*** Record excerpts
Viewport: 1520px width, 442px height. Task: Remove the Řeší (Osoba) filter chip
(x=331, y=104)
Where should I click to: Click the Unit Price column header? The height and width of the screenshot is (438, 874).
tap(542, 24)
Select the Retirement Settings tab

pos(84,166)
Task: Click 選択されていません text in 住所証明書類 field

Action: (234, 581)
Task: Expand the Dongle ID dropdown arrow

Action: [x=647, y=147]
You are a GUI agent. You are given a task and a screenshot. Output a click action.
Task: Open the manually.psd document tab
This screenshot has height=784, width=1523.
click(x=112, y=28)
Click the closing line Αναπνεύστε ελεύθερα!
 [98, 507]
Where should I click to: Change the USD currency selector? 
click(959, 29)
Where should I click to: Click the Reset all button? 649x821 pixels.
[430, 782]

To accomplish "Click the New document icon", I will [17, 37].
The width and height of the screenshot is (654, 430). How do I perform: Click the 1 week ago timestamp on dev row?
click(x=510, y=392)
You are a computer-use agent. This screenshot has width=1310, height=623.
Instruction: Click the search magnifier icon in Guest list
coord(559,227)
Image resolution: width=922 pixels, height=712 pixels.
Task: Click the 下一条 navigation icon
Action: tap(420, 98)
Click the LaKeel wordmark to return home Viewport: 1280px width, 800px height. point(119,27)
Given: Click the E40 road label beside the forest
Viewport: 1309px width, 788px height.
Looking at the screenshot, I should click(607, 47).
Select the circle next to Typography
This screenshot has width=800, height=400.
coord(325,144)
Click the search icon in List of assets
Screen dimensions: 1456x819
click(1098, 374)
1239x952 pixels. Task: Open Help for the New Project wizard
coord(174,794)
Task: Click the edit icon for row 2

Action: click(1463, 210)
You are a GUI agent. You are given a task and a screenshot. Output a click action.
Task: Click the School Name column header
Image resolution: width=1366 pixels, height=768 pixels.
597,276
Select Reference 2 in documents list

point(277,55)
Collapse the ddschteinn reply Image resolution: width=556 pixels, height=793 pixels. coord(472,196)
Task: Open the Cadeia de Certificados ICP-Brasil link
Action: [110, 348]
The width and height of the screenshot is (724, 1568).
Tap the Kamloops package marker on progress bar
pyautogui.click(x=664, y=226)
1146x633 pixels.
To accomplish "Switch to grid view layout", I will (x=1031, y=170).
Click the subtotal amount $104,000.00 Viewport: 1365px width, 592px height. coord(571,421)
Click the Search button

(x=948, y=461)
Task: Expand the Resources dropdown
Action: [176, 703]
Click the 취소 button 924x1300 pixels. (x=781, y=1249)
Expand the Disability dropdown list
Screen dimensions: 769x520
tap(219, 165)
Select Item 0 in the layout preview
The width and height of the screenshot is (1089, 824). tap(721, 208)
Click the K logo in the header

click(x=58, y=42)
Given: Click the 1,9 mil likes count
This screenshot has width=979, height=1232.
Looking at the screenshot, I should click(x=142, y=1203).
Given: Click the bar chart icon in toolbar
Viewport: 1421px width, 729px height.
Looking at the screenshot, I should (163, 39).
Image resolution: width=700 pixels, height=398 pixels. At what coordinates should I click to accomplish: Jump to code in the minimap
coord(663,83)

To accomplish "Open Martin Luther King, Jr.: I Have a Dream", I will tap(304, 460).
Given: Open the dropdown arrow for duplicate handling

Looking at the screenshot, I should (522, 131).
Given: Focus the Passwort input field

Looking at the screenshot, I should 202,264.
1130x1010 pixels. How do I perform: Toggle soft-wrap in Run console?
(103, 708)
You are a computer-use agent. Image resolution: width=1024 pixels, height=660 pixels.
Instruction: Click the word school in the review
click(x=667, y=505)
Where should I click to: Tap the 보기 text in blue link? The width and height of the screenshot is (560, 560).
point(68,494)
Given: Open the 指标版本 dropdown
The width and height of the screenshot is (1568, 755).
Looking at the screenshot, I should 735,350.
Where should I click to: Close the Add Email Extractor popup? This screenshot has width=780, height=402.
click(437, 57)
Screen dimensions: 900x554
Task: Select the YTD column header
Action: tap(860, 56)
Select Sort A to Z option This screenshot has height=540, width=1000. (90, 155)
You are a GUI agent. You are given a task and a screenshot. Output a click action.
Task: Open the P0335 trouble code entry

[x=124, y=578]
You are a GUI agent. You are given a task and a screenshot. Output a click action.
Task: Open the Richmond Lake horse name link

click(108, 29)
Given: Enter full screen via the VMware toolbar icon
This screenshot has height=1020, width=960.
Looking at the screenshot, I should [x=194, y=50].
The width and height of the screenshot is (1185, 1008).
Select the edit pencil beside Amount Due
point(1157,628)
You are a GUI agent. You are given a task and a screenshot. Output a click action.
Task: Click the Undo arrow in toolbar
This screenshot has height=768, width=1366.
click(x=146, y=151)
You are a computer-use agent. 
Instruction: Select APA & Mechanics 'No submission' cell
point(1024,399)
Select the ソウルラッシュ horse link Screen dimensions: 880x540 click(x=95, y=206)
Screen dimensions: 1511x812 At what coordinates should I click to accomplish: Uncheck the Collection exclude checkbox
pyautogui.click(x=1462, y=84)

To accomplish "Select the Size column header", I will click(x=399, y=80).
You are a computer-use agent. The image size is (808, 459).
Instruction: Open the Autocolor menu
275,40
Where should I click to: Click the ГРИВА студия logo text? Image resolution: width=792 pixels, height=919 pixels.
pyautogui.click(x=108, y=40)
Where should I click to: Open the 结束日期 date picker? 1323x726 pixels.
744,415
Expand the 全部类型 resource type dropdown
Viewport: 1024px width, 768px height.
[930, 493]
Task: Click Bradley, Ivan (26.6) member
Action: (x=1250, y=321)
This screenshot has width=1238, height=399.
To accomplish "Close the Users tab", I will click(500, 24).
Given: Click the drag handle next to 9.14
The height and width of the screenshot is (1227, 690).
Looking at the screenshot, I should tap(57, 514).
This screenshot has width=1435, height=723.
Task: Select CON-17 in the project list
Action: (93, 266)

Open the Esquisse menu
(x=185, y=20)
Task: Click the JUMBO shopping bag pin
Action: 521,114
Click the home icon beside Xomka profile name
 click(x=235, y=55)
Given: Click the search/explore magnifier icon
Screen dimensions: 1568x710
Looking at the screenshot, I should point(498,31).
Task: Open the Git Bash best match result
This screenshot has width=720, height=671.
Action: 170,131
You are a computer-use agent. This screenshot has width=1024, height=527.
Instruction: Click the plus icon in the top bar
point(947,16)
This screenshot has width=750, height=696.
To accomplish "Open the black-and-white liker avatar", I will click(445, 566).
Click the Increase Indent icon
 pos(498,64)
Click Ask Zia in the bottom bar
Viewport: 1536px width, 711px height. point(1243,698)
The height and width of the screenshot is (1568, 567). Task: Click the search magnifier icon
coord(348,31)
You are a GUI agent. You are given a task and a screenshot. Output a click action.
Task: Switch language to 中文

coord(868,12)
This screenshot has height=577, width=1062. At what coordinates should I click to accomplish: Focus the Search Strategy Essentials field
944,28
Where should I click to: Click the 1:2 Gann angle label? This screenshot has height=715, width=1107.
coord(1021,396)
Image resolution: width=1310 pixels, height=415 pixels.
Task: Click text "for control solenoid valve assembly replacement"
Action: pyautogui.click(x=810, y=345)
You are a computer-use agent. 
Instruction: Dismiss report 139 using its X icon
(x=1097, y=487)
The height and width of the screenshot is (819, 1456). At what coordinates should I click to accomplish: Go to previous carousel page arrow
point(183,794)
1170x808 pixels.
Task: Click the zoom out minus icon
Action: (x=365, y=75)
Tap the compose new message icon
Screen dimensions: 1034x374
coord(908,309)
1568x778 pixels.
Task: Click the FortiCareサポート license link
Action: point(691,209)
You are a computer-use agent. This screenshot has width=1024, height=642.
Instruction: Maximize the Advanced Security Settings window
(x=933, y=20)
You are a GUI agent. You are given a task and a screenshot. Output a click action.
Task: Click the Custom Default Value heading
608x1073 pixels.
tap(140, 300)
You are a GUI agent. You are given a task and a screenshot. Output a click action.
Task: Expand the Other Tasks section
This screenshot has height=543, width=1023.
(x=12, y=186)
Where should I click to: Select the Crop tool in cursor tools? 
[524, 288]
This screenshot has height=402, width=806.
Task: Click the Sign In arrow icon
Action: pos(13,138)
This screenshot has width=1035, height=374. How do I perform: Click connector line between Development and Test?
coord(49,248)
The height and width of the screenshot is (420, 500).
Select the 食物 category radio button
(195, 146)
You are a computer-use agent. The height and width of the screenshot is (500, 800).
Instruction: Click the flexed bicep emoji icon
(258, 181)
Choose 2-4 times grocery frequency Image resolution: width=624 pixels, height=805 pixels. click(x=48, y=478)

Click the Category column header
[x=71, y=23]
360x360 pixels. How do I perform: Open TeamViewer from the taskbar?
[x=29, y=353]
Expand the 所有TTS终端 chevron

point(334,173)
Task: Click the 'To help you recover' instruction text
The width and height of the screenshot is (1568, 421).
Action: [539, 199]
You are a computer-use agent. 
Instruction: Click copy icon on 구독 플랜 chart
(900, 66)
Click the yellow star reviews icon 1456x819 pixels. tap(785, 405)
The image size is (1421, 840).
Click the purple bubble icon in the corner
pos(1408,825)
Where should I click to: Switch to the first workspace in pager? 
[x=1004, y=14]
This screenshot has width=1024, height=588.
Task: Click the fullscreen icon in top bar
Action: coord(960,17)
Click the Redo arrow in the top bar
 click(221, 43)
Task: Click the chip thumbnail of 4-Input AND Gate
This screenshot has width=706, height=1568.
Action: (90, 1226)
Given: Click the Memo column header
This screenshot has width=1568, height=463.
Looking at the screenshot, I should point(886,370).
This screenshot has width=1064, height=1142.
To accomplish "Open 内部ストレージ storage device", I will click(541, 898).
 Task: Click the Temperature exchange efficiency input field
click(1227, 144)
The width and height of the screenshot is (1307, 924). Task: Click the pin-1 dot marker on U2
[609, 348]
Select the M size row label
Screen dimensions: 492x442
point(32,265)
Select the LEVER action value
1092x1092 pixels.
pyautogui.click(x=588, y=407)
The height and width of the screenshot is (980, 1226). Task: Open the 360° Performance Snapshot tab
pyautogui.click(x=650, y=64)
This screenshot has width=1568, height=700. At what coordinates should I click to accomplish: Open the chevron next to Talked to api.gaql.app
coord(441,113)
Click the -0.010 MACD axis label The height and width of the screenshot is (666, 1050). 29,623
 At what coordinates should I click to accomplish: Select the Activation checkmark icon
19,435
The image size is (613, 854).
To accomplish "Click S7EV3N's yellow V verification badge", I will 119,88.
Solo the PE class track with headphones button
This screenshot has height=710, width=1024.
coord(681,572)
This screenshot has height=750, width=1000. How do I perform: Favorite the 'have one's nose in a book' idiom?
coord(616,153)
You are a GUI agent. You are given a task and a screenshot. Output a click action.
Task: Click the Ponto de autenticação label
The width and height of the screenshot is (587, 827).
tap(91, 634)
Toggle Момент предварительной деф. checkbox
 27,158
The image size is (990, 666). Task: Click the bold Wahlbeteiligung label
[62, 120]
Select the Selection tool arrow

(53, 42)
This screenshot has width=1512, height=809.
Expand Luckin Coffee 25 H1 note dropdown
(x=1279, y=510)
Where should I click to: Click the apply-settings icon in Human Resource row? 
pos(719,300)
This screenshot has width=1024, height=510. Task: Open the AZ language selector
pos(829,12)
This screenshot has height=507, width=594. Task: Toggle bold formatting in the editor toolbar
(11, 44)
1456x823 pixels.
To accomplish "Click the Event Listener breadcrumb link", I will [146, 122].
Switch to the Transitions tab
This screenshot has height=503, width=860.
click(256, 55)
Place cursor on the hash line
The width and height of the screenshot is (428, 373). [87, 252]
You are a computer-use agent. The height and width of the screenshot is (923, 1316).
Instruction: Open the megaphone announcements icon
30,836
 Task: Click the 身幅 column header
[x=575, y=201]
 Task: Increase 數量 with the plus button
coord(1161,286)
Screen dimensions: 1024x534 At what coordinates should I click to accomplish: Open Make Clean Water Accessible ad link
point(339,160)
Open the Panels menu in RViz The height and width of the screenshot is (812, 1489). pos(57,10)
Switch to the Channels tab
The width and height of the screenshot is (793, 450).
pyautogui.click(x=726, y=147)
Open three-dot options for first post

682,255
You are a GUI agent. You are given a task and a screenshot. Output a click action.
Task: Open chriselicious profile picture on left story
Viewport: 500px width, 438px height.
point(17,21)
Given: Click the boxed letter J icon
******
Aim of the exercise> Print exactly the lines above, between the one holding "Select the 食物 category radio button" and the one holding "Choose 2-4 times", inclusive, and nothing besides.

Solution to this problem>
Select the 食物 category radio button
(195, 146)
You are a computer-use agent. The height and width of the screenshot is (500, 800).
Instruction: Click the flexed bicep emoji icon
(258, 181)
Choose 2-4 times grocery frequency Image resolution: width=624 pixels, height=805 pixels. click(x=48, y=478)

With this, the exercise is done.